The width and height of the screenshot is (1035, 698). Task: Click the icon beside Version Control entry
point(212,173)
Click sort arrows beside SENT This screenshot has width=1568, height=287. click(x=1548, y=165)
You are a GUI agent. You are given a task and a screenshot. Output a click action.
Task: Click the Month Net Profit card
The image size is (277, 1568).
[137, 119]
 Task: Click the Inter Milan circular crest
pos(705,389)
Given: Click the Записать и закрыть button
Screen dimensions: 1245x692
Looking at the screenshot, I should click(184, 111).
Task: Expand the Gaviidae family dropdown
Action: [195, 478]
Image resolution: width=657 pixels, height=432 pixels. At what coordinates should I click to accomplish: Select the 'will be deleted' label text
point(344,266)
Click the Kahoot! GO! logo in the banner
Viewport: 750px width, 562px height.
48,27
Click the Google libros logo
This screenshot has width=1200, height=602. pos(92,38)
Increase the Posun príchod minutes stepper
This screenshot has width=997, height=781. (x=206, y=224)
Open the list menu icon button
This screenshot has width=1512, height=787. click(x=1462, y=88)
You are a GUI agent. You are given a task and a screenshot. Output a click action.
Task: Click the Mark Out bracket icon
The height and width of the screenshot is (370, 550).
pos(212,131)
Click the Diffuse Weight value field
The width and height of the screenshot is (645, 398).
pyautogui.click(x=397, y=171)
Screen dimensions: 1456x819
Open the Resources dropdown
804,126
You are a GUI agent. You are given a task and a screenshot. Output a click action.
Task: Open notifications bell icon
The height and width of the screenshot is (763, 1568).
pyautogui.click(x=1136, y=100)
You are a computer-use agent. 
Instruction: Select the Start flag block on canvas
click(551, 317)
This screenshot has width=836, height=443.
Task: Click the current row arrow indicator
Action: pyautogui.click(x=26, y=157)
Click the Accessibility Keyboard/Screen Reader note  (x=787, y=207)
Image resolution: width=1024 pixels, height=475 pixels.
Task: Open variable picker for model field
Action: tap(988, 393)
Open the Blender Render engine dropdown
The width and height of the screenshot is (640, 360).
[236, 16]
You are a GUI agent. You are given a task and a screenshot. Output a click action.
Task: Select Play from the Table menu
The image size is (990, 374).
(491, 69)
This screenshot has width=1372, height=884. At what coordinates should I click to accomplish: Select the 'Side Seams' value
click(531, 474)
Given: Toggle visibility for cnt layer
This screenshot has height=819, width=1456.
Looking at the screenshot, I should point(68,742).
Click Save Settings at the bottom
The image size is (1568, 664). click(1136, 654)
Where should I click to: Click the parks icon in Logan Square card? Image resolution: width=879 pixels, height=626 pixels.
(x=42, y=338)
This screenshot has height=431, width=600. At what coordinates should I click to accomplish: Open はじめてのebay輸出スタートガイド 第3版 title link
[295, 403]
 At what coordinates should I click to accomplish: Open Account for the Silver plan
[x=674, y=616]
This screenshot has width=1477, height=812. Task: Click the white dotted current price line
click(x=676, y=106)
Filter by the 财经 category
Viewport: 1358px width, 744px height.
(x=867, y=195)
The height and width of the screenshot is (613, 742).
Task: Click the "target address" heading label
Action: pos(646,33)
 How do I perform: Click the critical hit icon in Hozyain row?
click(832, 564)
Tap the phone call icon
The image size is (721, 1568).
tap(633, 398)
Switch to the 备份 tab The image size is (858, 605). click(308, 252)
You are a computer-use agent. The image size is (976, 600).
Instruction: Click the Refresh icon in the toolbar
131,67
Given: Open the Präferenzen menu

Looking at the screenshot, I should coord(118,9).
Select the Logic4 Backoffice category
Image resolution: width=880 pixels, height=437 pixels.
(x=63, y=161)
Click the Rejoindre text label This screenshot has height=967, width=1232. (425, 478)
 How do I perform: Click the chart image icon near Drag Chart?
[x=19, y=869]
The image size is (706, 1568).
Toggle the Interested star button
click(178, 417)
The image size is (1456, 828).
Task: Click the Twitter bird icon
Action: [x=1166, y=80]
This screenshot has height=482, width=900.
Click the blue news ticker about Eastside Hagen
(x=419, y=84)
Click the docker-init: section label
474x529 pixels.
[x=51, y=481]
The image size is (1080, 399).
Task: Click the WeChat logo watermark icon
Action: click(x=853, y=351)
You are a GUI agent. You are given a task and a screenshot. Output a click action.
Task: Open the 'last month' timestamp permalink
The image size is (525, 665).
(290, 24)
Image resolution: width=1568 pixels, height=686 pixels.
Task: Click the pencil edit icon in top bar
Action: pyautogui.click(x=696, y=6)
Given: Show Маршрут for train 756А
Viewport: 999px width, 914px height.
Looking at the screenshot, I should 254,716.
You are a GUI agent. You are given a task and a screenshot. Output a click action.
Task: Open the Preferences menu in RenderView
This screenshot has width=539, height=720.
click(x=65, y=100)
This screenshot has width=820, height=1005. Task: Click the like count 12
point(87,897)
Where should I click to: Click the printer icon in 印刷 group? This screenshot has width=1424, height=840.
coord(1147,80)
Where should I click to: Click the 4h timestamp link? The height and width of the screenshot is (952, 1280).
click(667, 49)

____

**What needs to be done**
Among the records above, which lines hold the word "computer"? Copy each one.

**Your response**
You are a computer-use agent. 
You are a computer-use agent. The image size is (976, 600).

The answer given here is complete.